King never held back his distaste for the economic institution. “Capitalism has often left a gap of superfluous wealth and abject poverty [and] has created conditions permitting necessities to be taken from the many to give luxuries to the few,” King said

He frequently discussed the intersection of racism and capitalism. For centuries, slavery, sharecropping and Jim Crow segregation deprived Black Americans of not only legal freedoms but economic opportunities as well.

Thanks to these prolonged injustices, Black Americans weren’t able to build generational wealth. The few times they were able to accumulate meaningful wealth, such as “Black Wall Street” in 1920s Tulsa, Okla., were met with white supremacist mob violence and destruction. 

King understood that equal economic opportunity was critical if Black Americans were to achieve genuine equality. His vision for racial justice extended past the end of segregation. He wanted Black Americans to experience the financial prosperity enjoyed by White Americans. 

“What good is having the right to sit at the lunch counter if you can’t buy a hamburger?” King said in Memphis, Tenn. in March 1968 – just two weeks before his assassination. 

Liberals have even twisted King’s expressed views, specifically about militarism. In 2011, Department of Defense (DOD) official Jeh Johnson, who worked under the Obama Administration, suggested King would support the Iraq War.

“I believe that if Dr. King were alive today, he would recognize that we live in a complicated world and that our nation’s military should not and cannot lay down its arms and leave the American people vulnerable to a terrorist attack,” Johnson said. 

This line of thought contradicts his real views on militarism.
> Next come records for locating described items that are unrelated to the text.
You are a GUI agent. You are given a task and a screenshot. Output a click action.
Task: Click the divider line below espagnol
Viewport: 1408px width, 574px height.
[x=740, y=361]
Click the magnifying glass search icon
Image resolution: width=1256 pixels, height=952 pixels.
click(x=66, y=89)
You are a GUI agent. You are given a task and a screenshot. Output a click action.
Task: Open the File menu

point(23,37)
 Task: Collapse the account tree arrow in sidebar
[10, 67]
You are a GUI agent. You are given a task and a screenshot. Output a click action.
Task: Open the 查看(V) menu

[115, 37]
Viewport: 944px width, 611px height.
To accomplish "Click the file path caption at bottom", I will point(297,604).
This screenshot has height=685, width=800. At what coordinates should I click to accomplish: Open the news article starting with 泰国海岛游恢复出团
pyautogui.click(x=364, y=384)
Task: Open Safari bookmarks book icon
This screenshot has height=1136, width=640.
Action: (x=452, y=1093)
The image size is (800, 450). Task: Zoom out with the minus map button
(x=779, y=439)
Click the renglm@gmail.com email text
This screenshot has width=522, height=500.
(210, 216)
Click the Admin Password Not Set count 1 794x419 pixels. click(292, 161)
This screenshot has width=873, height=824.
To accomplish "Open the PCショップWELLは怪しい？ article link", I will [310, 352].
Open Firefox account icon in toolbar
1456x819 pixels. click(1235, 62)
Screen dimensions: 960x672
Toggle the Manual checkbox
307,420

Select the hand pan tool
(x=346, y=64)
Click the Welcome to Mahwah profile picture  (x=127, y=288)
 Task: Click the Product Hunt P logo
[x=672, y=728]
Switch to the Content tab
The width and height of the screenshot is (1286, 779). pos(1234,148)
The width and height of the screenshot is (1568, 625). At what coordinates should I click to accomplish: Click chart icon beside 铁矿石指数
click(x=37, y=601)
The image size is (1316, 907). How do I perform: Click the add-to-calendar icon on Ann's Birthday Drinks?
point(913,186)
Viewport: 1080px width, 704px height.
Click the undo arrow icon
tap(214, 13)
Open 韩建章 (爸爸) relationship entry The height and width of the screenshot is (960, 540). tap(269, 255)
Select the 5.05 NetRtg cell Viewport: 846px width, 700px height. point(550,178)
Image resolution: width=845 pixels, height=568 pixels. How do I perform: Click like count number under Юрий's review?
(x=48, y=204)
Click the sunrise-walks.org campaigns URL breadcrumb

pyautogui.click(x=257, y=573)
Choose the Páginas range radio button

Alongside his speeches condemning racial injustice, King was an outspoken critic of the Vietnam War. He pointed out the irony of sending Black men to die for a country that was unwilling to grant them freedom.

“We were taking the young black men who had been crippled by our society and sending them eight thousand miles away to guarantee liberties in Southeast Asia which they had not found in Southwest Georgia or East Harlem,” King said on April 3, 1967.

It is extremely unlikely King would support a war that has resulted in the deaths of around 500,000 people, especially one born from a mountain of lies.

Conservatives have also used his name to demonize critical race theory (CRT), a decades-old framework outlined by scholars to comprehend racism and injustice in the US, that they claim being taught in grade schools. 

In 2021, Florida Gov. Ron DeSantis quoted King as he unveiled the “Stop W.O.K.E.” Act, which allows parents to sue schools for teaching CRT. 

“You think about what MLK stood for. He said he didn’t want people to be judged by their skin color but by their character’s content. You listen to some of these people nowadays; they don’t talk about that,” DeSantis said.

The irony of their invocation of King’s name to denounce CRT is that his work and rhetoric inspire the curriculum. 

In “Critical Race Theory: An Introduction,” writers Jean Stefancic and Richard Delgado specifically cite King as one of the figures from the framework inspired.

In the 1995 essay “Who’s Afraid of Critical Race Theory,” Derrick Bell wrote, “Critical race theory recognizes that revolutionizing a culture begins with a radical reassessment of it.” Structural change within American society is precisely what King advocated for. 

Right-wing pundits and politicians have tarnished King’s legacy. They have made a mockery of his teachings and have drug his name through the dirt to defend their racist, capitalistic ideals. Worst of all, they’ve accomplished this by quoting one line from one speech King gave. 

In that same “I Have a Dream” speech, King also made another powerful statement that I doubt conservatives have listened to. 

King said, “America has given its colored people a bad check, a check that has come back marked ‘insufficient funds’…So we have come to cash this check, a check that will give us upon demand the riches of freedom and security of justice.”

It’s time for America to finally rewrite people of color a better check. Only then, once we’ve “cashed” it, will we finally enjoy the rights and freedoms King died trying to achieve.